Oil Prices Slump, Ruble Firms as Russia, OPEC Agree Oil Cuts

Oil prices slipped on Monday after OPEC and Russia agreed in Vienna on Friday to curb output by 1.2 million barrels per day compared to October levels, Investing.com reports.

The decision to curb output starting in January quickly boosted prices, but last week’s strong gains were erased on Monday on demand factors.

West Texas Intermediate crude for January delivery fell 74 cents, or 1.4%, to $51.89 a barrel on the New York Mercantile Exchange. The contract logged a roughly 3.3% weekly gain through Friday, according to Dow Jones Market Data.

Global benchmark February Brent crude fell 61 cents, or 1%, to $61.06 a barrel on ICE Futures Europe. It was up 3.7% for last week.

Prices had fallen by more than 30% by late November, after reaching multiyear highs as recently as early October, pushing Saudi Arabia, the de facto leader of the Organization of the Petroleum Exporting Countries, and its biggest production allies, into action.
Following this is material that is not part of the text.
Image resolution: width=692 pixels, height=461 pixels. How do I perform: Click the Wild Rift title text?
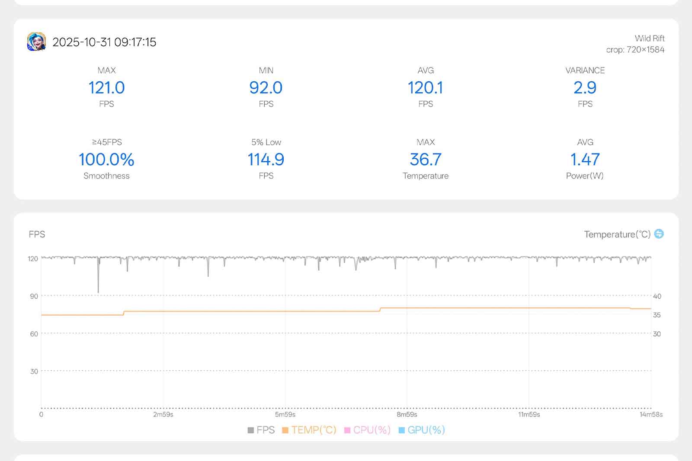[649, 38]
The Russian rouble firmed slightly on Monday, lifted by the decision by global oil producers to cut crude output as the market awaited central bank meeting later this week which should shed light on its plan to resume daily foreign currency buying.

OPEC and its Russia-led allies agreed on Friday to slash oil production by more than the market had expected despite pressure from U.S. President Donald Trump to reduce the price of crude.

At 0729 GMT, the rouble was 0.2 percent stronger against the dollar at 66.27 as Brent crude oil, a global benchmark for Russia’s main export, was up 0.6 percent at $62.03 a barrel.

Russian stock indexes were down, tracing moves on the global market, with U.S. equity futures and Asian shares sliding on worries over slowing growth.

The dollar-denominated RTS index was down 0.5 percent at 1,152.4 points and the rouble-based MOEX Russian index was 0.4 percent lower at 2,422.9 points.